### TASK PROMPT
When a line below contains the string "computer", show that line.

### LISTED ENTRIES
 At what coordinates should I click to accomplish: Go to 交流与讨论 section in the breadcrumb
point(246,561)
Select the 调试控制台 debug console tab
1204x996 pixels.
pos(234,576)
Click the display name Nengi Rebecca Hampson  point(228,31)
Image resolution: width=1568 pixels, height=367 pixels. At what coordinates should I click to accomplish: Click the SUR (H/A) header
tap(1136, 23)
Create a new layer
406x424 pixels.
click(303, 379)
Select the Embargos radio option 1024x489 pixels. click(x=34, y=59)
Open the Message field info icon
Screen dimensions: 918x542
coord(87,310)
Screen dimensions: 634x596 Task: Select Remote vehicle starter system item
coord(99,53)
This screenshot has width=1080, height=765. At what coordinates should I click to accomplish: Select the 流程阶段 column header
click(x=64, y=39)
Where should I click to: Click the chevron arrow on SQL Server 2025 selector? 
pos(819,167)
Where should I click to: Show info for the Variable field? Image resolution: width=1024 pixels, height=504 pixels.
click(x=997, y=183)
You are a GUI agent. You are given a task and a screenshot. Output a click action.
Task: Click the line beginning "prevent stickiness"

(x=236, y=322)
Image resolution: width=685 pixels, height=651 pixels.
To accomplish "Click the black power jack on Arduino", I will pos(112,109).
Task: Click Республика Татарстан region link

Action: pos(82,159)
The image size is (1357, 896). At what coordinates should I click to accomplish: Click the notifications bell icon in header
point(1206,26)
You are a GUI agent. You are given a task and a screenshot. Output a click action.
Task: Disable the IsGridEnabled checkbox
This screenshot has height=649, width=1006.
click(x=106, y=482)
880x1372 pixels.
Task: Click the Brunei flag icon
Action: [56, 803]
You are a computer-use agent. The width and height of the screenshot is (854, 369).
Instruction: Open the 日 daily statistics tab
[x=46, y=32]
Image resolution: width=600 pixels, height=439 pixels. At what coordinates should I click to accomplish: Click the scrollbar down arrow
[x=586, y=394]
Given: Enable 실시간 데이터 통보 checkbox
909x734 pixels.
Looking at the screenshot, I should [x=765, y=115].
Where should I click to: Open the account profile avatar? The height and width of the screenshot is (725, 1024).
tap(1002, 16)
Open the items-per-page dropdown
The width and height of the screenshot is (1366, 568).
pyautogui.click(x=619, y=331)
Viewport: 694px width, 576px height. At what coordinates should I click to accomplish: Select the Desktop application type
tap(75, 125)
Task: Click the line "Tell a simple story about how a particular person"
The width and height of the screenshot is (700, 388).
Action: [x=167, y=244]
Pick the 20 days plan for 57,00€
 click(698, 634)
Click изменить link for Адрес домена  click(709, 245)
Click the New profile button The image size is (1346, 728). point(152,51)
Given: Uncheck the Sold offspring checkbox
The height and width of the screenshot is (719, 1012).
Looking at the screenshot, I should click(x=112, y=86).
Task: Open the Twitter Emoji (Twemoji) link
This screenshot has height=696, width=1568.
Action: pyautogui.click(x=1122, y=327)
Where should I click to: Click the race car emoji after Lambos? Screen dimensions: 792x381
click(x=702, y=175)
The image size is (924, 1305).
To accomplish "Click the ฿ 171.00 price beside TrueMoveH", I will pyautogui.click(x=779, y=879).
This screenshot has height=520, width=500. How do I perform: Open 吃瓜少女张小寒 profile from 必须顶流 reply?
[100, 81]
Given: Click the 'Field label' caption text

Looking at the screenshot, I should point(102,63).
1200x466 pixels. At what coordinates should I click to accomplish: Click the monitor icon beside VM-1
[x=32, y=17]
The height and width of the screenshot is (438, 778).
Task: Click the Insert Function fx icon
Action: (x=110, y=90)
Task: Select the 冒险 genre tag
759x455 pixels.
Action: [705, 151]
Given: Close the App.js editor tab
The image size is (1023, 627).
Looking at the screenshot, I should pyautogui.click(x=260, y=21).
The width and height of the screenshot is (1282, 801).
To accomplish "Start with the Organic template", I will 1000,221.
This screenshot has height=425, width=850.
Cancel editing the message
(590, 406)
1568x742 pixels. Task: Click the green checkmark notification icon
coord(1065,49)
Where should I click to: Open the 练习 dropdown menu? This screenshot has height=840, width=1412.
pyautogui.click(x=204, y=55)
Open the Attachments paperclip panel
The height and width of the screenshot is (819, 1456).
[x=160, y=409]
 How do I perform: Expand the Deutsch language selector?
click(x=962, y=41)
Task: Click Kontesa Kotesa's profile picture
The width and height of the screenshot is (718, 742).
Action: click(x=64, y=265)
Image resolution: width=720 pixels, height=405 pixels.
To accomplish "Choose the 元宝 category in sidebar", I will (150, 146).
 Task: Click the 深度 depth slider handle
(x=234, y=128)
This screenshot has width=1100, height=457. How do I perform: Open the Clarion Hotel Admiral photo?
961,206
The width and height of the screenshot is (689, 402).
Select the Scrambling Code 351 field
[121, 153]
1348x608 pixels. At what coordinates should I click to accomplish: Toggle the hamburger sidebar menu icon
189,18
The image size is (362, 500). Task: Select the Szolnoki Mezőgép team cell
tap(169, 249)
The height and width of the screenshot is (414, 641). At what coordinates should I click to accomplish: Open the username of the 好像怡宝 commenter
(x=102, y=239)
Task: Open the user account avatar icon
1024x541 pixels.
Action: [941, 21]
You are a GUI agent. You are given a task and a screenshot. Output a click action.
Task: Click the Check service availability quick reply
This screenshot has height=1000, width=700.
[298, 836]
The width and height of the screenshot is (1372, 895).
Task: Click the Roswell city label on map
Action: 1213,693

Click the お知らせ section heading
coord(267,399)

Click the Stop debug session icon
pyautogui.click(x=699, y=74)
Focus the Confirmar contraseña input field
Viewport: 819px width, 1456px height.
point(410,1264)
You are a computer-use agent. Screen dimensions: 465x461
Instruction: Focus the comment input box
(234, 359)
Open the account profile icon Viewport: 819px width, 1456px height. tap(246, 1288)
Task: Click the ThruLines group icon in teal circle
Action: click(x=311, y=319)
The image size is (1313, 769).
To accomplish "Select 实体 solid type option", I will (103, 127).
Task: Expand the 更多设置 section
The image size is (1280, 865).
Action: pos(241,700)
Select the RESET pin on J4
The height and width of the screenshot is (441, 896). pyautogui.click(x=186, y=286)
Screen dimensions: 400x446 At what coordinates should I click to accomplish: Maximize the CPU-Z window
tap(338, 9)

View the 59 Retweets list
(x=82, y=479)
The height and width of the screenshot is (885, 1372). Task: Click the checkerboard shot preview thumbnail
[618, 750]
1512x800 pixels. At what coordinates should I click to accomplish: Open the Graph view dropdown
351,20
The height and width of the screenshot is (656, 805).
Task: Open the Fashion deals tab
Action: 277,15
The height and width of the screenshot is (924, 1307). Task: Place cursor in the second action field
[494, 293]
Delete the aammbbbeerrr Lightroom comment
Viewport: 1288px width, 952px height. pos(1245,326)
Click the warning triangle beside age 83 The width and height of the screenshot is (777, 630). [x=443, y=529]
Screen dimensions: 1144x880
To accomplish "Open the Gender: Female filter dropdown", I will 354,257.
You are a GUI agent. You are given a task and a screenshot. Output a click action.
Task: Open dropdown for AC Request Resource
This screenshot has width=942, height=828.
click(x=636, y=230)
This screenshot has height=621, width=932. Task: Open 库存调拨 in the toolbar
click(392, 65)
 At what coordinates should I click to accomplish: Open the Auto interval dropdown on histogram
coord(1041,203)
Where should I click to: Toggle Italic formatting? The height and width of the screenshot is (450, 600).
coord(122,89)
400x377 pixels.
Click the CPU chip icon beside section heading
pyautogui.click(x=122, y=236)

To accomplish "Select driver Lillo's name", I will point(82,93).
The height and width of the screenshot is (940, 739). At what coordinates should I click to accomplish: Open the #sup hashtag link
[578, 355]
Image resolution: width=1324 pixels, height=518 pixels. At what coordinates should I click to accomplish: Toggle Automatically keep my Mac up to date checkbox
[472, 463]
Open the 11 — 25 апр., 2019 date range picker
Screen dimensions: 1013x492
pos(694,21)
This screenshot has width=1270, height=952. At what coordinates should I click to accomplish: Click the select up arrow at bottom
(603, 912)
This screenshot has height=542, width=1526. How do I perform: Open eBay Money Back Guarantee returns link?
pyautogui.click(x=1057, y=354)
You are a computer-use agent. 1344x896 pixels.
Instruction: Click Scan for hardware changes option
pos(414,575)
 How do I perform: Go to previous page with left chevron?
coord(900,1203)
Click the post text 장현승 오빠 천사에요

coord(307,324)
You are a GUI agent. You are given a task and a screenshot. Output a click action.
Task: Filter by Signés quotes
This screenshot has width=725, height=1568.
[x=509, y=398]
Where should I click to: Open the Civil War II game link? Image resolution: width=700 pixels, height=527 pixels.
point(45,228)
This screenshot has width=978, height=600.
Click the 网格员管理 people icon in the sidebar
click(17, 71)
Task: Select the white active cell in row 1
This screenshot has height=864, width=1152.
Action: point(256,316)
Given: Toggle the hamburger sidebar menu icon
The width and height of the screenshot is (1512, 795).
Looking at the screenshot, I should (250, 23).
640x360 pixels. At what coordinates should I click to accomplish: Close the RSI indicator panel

### RESPONSE AREA
You are a computer-use agent. The width and height of the screenshot is (854, 369).
You are a computer-use agent. Screen dimensions: 465x461
You are a computer-use agent. 1344x896 pixels.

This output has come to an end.